Our Brand is Crisis is a documentary chronicling the 2002 Bolivian presidential election, and the Greenville Carville Shrum’s (GCS), an American consulting firm, involvement in the campaign. The main candidates in the election were Gonzalo Sanchez De Lozado (Goni) of the MNR party and Evo Morales of the MAS party. The film focuses on the problems within Bolivia, what the candidates promise and how GCS helps Goni use American style campaign tactics to try and win re-election, even though American politics are very different from Bolivian politics. The film begins and ends with a fatal revolt in which and Goni is eventually removed from power and forced to seek asylum in the United States.
GCS employed popular market strategies from the US, it took the concerns of the nation and sold its solution as an image, or “brand” without any substance. While they succeeded in getting Goni elected to office, GCS neglected the concerns of the people and instead capitalized upon them through manipulation to elect a politician who planned to change the Bolivian economic structure to one more dependent on foreign economic giants. It allowed for the opening of economic policy beneficial for foreign interests, and according to James Cypher, “Transnational corporations, particularly in the financial realm, used their extensive influence to consolidate a policy that promised to open virtually all areas of the Latin American economies to foreign investment and unrestrained financial flows across borders” (Cypher 47). Cypher’s article , The Slow Death of the Washington Consensus on Latin America , explains that this move towards a more globalized economy was marketed to Bolivian voters as a solution to national debt. This debt had caused huge economic disparity in the country and the solution was very appealing to those that did not realize that the low wages for ingenious families and general economic turmoil, exept within a very small percentage of the population, was brought on by the exploitation of the country’s resourses by large multi-national corporations.

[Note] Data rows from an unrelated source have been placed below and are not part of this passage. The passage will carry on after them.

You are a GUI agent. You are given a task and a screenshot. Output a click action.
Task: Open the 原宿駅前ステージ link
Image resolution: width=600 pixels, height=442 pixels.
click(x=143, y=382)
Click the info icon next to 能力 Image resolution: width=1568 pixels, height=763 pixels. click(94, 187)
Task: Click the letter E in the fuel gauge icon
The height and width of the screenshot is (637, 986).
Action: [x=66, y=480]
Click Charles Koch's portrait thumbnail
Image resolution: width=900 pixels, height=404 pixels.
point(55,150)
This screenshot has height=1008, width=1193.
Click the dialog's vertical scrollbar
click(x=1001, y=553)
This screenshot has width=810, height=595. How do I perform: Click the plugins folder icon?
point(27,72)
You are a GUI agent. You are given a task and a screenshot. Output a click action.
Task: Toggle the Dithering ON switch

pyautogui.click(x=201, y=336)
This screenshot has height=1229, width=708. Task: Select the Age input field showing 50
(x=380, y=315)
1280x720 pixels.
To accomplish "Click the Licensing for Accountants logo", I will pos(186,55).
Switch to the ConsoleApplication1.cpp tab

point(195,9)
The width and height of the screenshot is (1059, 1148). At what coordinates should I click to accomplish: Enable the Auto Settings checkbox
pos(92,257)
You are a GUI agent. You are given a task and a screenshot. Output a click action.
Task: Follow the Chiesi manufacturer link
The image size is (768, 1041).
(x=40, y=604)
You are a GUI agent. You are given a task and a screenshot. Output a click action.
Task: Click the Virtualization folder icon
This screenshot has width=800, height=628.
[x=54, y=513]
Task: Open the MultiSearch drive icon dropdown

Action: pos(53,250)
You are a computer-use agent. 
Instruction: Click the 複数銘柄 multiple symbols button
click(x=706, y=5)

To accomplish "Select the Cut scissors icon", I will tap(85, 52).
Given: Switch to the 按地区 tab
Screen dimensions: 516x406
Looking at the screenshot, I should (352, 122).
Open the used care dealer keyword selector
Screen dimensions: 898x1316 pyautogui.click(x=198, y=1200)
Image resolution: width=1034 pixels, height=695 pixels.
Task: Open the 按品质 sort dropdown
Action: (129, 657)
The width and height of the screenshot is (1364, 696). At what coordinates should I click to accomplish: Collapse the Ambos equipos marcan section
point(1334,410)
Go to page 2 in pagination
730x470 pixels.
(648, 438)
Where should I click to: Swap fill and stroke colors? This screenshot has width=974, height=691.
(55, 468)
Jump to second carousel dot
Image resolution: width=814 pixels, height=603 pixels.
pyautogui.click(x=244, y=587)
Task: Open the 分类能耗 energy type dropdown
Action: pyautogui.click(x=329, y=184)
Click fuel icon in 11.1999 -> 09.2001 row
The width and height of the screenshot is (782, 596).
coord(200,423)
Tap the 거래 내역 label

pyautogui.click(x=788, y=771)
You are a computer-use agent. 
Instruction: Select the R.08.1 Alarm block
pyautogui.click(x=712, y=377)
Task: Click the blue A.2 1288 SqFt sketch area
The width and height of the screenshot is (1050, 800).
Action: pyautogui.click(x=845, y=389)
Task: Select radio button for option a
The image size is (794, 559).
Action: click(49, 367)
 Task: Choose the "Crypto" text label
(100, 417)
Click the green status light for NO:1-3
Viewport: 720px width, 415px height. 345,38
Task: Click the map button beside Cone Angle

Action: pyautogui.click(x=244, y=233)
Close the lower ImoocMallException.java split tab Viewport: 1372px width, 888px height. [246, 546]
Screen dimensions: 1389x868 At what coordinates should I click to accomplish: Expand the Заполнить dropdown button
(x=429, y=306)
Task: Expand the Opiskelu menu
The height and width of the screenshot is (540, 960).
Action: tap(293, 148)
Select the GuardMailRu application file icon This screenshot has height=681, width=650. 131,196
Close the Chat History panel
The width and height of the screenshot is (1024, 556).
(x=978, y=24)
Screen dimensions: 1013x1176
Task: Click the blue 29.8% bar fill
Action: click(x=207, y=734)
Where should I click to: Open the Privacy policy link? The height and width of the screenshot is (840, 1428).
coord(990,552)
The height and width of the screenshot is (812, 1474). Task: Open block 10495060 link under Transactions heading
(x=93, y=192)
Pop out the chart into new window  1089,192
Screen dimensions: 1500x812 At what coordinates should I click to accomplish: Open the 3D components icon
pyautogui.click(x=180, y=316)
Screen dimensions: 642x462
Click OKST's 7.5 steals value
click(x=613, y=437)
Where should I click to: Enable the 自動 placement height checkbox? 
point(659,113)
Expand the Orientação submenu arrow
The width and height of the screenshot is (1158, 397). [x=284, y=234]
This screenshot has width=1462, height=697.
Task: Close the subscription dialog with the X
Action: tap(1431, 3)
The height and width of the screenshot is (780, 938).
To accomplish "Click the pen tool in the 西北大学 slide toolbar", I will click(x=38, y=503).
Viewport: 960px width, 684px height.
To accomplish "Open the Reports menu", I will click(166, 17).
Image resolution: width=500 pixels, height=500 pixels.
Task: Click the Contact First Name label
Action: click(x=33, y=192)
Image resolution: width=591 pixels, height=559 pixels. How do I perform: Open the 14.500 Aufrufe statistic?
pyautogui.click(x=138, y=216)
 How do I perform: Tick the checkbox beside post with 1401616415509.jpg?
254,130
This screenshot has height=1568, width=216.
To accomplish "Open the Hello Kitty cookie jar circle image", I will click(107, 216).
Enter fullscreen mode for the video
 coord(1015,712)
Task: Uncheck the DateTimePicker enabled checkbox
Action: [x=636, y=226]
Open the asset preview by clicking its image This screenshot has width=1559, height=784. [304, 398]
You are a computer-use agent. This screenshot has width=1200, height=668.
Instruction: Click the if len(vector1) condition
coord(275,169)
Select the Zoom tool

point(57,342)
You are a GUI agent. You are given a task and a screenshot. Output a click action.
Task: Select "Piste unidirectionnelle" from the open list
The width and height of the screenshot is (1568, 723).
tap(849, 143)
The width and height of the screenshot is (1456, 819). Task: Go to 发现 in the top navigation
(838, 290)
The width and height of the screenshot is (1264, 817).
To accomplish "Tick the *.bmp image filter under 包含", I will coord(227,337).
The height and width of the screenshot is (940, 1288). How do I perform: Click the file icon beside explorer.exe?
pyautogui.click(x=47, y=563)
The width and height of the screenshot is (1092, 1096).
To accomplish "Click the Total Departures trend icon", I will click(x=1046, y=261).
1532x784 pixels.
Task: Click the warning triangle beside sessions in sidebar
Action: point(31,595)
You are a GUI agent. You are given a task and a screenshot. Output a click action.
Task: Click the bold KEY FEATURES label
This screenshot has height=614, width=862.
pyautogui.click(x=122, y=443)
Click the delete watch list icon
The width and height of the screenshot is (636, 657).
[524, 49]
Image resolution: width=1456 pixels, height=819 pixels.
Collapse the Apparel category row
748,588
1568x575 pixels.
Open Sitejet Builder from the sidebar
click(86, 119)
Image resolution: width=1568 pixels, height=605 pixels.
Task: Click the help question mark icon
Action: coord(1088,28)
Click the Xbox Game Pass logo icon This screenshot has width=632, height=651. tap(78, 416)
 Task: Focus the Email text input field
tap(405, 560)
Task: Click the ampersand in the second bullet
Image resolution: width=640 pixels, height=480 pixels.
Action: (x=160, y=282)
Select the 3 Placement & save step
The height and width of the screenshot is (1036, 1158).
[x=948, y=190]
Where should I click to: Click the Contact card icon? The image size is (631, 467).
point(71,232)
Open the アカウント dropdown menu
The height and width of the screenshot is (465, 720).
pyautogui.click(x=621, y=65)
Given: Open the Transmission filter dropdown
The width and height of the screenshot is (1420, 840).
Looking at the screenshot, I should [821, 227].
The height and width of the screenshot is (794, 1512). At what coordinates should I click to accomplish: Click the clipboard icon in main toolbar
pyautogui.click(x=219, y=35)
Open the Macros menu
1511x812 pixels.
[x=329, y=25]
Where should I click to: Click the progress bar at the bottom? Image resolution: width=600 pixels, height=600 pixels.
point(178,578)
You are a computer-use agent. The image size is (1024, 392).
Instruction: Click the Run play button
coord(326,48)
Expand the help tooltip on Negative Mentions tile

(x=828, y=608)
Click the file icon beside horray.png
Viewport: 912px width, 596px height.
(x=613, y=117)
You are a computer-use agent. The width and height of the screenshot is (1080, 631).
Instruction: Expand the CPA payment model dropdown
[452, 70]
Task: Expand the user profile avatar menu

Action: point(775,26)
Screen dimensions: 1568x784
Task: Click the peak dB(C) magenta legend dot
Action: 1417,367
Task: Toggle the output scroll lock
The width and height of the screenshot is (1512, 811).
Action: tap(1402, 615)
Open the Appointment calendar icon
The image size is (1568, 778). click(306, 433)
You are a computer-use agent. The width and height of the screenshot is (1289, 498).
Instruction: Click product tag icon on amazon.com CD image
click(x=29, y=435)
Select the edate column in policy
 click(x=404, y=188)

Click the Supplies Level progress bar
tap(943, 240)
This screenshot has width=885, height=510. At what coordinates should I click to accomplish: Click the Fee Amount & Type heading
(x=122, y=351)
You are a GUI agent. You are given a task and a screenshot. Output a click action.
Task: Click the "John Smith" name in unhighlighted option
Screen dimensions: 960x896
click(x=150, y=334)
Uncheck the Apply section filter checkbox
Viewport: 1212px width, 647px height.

In a book by John Perkins called Confessions of an Economic Hit Man, he talks about how the realization of this global economic exploitation of native people might have led to a growth in support of Goni’s political rival, Morales.
The backlash Goni faced for his economic policy, as well as raising taxes eventually leads to his resignation shortly after he won the elections with little more than 22% of the final vote. Goni’s lack of widespread support contributed to the quick disintegration of his government, and led to the spread of riots in the country. Support began to form around his rival Evo Morales, who is the current President of Bolivia and is of native ethnicity. Throughout much of the film, Goni suffered in part due to the perception that he was too sympathetic to America, something the American campaign workers reinforced. Anti-Americanism and the growth of native groups is common in Latin America, where people view the US as exploiters of their natural resources. Perkins writes of one instance where: “On May 7, 2003, a group of American lawyers representing more than thirty thousand indigenous Ecuadorian people filed a $1 billion lawsuit against ChevronTexaco Corp.” This and other confrontations between Latin America and foreign investors are likely to become more and more commonplace. Perkins writes, “Third world debt has grown to more than $2.5 trillion, and the cost of servicing it – over $375 billion per year as of 2004 – is more than all third world spending on health and education, and twenty times what developing countries receive annually in foreign aid.” Chasteen explains these uprisings as a way for the Latin American people to return to “economic independence” (Chasteen 312).
The riots at the end of the film that cause Goni to flee the country are very similar to the violence we have seen depicted in all the films we have watched so far in class; and I think it is very telling of the mind-set of Latin American people when they are saddled with decisions on running their country that they do not support but don’t have the power to change because of corruption and favoritism to elite classes present in their governments. It seems as though Latin America suffers from a false sense of democracy that does not present a channel of change for those that feel unrepresented by the government.